Dataset:

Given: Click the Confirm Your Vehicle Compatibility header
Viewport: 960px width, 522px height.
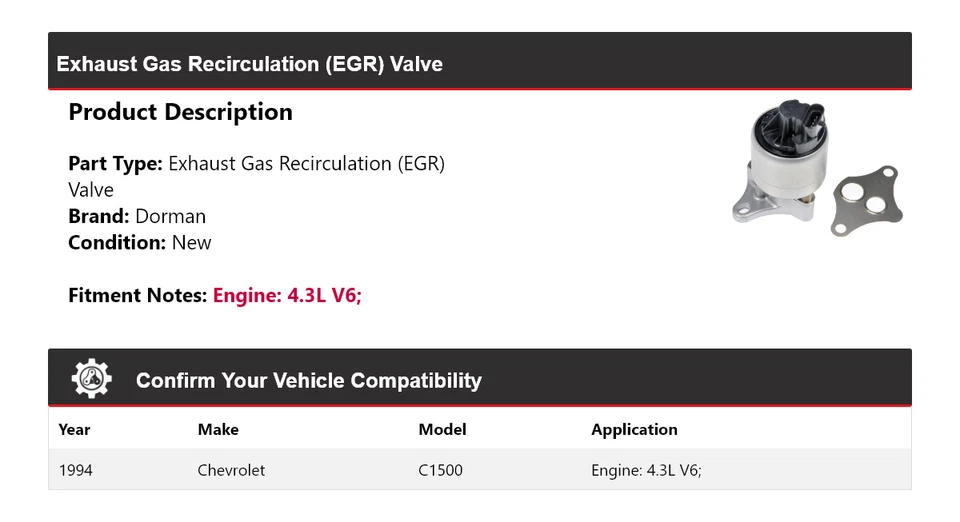Looking at the screenshot, I should (x=308, y=381).
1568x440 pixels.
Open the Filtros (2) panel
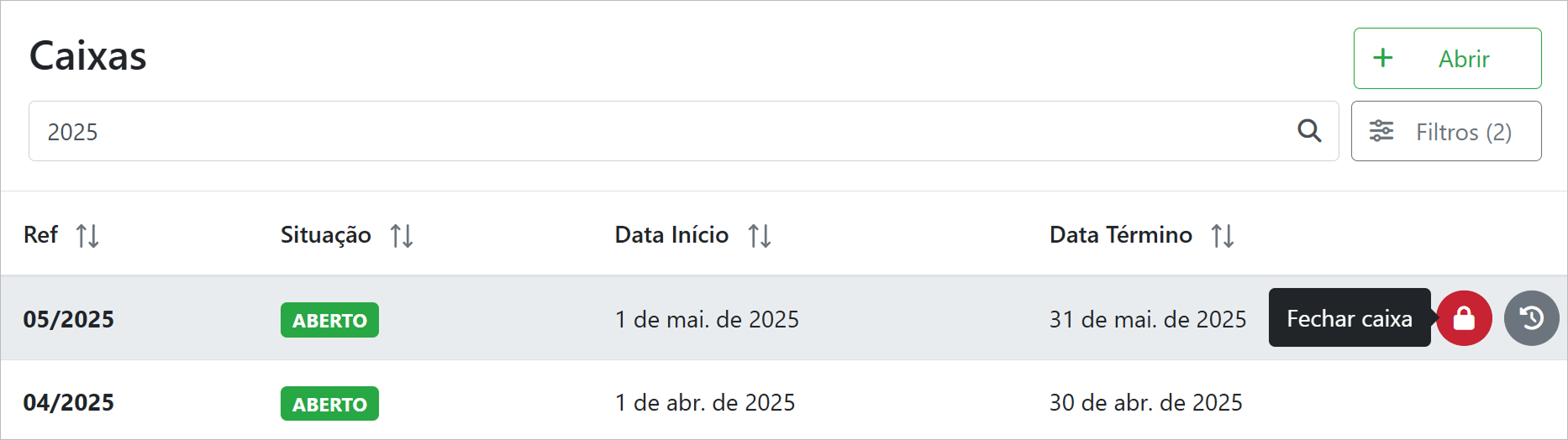pos(1445,131)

What is expected: Once the pictures are removed, reproduce the remaining entries above exactly.

Answer space:
Given: Click the Confirm Your Vehicle Compatibility header
Viewport: 960px width, 522px height.
Looking at the screenshot, I should (x=308, y=381).
1568x440 pixels.
Open the Filtros (2) panel
pos(1445,131)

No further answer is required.